While doing a simulation run on one pocket to see how long it would take to run I accidently started a script halfway through. Instead of crashing it just cut. Did a pretty good job, and since it was not trashing the piece I just let it run from there. I could only credit the WD40 I was spraying on the aluminum. Nothing else was different.
I finished both plates of my mold and proceeded to cut sprue vents. It's a detailed piece so rather than cut a bunch of individual sprues I cut a long ball milled groove the length of the mold and then cut smaller vents over to the main vent from each major detail. Anyway, for some reason I thought I could cut the main vent in one pass... or I got in a hurry and didn't think. .125 diameter ball mill .0625 deep in one pass. Ordinarily I would have jammed the cutter almost immediately, but I got nearly an inch before it stuck and the stepper would not push it. Oops. The first part of the cut looked as good as a finish pass. Hmmm...
I was using the jog mode to make this cut.
I decided to play. This mold is a prototype anyway. I backed up the cutter and looked at the whole work piece and realized that the entire piece was coated in WD-40. I started my cut again and ran it at 20 IPM and just kept hitting it with a burst of WD every half inch. It made a very nice looking finish quality (appearance) cut in one pass. WOW! I moved the table and proceeded to cut my main vent on the other side. Same thing except I played with it a little bit and held off the WD some just to see. Consistently if I stopped spraying it would stop at about one inch of travel. If I kept tapping my spray trigger it just zipped through the work piece. Ordinarily for something like that I would have written a code snippet to take off about .003 per pass and then left it to run.
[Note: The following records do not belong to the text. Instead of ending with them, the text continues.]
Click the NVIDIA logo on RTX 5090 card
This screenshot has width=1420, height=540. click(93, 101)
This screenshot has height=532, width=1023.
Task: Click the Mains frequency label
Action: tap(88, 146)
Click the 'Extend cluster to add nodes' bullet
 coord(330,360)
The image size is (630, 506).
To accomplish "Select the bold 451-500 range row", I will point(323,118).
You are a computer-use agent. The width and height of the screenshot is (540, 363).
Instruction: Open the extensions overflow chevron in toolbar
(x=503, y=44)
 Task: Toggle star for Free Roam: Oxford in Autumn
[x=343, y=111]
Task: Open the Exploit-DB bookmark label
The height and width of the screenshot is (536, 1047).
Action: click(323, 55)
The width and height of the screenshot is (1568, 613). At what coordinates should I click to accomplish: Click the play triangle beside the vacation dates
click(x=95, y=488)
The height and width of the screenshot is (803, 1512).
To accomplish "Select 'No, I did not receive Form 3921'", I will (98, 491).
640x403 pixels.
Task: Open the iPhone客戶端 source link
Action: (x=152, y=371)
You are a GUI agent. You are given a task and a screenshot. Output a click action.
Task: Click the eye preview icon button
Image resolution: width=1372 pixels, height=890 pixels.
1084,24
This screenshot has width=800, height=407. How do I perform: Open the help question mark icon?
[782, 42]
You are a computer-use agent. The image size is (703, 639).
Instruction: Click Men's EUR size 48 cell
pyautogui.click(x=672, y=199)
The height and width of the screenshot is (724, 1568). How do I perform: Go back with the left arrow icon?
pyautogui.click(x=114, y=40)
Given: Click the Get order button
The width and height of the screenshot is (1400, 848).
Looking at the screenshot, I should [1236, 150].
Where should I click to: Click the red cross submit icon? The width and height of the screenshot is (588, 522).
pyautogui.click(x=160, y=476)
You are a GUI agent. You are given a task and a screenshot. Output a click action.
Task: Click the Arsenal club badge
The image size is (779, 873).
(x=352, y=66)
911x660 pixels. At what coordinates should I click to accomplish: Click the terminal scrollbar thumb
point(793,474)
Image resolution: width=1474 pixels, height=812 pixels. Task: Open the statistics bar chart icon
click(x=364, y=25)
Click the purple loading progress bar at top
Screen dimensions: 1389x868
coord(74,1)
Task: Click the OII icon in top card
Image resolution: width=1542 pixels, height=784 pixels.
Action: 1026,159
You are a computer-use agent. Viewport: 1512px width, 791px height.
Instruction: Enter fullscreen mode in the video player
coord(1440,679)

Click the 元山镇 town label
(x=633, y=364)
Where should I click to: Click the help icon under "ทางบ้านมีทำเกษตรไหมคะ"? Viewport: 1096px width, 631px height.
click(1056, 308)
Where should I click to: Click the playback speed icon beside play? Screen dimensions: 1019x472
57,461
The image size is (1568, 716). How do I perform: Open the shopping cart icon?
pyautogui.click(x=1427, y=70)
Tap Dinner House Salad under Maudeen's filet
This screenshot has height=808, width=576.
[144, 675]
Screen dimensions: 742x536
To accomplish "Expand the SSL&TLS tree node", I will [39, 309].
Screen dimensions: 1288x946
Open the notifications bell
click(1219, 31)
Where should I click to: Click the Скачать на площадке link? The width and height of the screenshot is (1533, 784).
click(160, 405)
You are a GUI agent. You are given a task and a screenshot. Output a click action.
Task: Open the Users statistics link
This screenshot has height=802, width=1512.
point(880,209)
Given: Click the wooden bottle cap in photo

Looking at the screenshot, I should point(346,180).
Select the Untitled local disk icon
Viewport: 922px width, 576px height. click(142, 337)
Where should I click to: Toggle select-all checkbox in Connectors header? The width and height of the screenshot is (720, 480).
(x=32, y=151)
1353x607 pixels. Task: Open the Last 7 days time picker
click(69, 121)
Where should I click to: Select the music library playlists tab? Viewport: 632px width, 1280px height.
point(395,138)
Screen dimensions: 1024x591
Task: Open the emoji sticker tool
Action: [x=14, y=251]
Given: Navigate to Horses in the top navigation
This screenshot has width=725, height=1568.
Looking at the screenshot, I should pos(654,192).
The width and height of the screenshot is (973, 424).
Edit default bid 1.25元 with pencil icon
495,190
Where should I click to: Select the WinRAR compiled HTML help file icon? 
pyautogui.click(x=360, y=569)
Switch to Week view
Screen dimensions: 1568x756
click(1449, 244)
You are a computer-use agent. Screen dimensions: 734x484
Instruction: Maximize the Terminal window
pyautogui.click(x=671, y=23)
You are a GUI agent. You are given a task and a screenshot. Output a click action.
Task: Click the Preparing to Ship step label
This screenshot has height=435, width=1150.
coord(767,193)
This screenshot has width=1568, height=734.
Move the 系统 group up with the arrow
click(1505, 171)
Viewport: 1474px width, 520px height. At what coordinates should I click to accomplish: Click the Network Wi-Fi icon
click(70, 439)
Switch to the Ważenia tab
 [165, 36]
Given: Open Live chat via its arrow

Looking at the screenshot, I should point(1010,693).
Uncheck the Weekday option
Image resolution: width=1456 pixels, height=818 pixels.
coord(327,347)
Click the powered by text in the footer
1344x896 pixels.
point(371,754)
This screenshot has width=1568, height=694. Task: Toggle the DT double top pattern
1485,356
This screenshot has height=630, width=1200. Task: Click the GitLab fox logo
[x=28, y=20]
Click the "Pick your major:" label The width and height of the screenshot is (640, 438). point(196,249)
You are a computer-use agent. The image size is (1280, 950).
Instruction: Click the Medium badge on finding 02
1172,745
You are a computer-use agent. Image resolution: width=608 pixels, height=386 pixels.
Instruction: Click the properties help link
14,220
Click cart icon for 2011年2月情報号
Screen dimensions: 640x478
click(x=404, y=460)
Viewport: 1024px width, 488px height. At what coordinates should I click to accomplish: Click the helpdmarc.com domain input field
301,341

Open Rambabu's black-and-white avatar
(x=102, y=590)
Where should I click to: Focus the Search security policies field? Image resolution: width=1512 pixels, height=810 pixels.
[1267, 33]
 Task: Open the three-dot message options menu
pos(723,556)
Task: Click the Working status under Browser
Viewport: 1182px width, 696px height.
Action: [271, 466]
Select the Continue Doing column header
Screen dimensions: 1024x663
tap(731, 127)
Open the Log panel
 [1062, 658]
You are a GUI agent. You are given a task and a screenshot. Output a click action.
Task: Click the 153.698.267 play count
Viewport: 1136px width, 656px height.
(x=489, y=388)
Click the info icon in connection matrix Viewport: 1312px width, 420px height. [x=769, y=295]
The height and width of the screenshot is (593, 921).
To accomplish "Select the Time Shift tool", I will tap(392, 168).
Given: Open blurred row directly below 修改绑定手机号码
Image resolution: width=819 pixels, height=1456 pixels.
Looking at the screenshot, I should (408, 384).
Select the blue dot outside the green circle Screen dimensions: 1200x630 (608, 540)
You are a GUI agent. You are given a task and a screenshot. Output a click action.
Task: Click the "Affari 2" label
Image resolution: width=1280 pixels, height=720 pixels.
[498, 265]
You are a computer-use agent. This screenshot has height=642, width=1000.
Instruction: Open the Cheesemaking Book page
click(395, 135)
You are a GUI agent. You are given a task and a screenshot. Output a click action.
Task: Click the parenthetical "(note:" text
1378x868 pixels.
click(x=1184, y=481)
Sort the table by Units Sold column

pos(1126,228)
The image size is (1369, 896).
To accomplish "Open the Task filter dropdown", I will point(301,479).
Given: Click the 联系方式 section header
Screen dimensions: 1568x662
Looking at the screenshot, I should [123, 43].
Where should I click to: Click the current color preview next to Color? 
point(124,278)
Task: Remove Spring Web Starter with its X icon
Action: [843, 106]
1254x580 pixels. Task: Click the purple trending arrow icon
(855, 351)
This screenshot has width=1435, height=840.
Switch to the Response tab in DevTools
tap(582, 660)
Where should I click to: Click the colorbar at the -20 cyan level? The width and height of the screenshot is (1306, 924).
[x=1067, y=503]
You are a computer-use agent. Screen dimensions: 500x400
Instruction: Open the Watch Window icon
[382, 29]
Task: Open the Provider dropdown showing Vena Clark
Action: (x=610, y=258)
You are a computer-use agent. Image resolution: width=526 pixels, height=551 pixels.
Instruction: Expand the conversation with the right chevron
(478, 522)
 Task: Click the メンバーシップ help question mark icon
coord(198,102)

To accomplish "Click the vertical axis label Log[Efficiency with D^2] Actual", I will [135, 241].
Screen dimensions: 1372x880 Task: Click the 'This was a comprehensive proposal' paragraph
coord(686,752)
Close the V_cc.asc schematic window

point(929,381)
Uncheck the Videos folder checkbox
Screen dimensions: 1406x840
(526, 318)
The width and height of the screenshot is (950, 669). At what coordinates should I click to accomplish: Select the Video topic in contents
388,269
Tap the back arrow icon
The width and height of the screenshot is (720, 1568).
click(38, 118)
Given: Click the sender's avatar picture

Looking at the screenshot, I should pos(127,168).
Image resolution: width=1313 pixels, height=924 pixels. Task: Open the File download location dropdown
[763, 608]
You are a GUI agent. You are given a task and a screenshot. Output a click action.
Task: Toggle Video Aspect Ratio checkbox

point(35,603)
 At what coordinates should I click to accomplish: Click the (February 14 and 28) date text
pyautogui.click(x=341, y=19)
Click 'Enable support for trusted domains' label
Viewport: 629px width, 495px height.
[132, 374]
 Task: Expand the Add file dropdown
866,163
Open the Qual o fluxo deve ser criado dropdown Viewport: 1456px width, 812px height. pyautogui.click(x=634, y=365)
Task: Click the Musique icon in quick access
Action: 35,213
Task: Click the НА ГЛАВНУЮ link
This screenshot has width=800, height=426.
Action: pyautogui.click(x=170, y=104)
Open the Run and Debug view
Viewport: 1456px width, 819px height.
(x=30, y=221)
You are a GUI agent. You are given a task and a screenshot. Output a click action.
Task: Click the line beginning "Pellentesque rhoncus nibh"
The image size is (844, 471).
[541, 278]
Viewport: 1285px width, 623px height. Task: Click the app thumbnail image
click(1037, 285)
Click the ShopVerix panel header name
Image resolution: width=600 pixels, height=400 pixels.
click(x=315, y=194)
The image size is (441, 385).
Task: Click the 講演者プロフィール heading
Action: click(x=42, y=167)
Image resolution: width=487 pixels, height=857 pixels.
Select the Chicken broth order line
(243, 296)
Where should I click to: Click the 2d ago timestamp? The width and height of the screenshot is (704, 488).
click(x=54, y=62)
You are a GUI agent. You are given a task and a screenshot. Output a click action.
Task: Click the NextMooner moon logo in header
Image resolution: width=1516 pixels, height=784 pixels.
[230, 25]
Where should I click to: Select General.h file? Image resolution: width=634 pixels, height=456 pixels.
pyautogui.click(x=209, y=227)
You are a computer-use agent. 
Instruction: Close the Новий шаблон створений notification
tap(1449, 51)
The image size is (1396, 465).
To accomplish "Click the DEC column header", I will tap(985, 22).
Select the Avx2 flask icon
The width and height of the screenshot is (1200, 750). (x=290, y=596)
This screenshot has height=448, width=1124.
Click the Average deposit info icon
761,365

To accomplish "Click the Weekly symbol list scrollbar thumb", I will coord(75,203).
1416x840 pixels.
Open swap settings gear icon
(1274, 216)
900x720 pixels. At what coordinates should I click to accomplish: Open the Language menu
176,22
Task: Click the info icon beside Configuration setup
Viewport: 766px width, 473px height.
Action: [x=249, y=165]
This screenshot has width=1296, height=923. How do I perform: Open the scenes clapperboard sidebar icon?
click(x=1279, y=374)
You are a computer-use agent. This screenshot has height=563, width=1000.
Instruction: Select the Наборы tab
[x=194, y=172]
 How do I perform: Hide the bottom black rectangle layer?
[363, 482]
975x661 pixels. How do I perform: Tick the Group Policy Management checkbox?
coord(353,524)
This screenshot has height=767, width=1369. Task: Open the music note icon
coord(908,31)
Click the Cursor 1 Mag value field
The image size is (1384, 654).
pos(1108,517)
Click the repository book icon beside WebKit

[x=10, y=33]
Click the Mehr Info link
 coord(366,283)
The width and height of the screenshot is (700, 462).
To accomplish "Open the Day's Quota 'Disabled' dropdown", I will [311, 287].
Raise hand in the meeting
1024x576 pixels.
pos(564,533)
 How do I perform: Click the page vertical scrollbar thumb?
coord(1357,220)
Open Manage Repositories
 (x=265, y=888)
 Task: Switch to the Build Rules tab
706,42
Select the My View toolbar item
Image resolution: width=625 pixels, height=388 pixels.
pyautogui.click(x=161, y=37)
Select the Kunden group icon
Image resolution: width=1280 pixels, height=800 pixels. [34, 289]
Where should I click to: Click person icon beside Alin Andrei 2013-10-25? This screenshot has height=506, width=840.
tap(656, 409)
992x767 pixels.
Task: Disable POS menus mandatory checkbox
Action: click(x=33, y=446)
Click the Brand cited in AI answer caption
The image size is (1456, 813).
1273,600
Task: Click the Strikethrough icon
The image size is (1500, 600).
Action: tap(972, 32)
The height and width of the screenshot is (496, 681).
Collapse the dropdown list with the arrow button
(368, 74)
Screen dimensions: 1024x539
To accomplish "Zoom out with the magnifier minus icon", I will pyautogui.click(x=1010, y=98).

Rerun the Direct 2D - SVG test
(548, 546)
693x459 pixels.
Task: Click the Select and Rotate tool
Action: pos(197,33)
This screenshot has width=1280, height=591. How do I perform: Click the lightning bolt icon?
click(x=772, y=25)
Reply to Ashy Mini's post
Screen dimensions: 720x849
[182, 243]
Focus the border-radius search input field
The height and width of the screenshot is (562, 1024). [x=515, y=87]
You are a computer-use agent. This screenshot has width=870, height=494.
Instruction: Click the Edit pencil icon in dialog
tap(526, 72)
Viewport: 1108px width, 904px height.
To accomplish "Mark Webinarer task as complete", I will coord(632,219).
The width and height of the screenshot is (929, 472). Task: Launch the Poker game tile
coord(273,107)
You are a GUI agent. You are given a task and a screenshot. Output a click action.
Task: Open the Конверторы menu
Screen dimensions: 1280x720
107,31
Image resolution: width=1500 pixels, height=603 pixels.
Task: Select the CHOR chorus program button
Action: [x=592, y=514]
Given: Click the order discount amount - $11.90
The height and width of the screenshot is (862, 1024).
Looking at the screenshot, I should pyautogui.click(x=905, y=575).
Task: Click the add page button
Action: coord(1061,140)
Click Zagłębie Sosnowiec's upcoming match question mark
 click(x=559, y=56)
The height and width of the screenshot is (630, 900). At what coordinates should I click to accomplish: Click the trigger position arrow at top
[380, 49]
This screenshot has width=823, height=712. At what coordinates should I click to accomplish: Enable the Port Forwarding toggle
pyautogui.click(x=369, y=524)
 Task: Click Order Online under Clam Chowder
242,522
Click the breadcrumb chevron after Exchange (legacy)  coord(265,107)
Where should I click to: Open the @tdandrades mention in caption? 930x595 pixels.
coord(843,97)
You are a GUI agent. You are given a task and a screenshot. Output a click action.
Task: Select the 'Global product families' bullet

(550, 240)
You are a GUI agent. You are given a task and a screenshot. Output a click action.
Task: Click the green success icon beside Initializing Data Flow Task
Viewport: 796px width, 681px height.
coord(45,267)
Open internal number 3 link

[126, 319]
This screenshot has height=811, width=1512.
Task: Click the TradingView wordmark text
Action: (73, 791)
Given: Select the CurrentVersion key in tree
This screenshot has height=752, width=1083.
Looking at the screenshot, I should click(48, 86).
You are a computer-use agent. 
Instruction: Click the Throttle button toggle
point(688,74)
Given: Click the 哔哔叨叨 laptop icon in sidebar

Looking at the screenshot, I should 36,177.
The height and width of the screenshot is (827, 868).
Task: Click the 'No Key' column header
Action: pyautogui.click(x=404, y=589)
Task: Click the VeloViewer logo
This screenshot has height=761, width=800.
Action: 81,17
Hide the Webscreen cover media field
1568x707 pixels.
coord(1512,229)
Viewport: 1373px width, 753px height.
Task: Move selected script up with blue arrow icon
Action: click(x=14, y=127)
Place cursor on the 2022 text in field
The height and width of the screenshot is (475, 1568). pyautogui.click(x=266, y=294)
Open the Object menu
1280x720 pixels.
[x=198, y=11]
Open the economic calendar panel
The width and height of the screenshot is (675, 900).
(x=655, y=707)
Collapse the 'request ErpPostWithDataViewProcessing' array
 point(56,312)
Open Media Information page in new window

I really need to get back to work on my coolant rig.
For those who deride WD as a coolant / lubricant. It does wonders on Aluminum. I know and have seen that I get faster results with the WD, but some of my projects have cut times so long I can't stand there and spray regardless. I just had never realized HOW MUCH difference it makes. I am talking an order of magnitude difference. We aren't talking a 20-50% improvement in efficiency, but in this particular experiment nearly 2000%.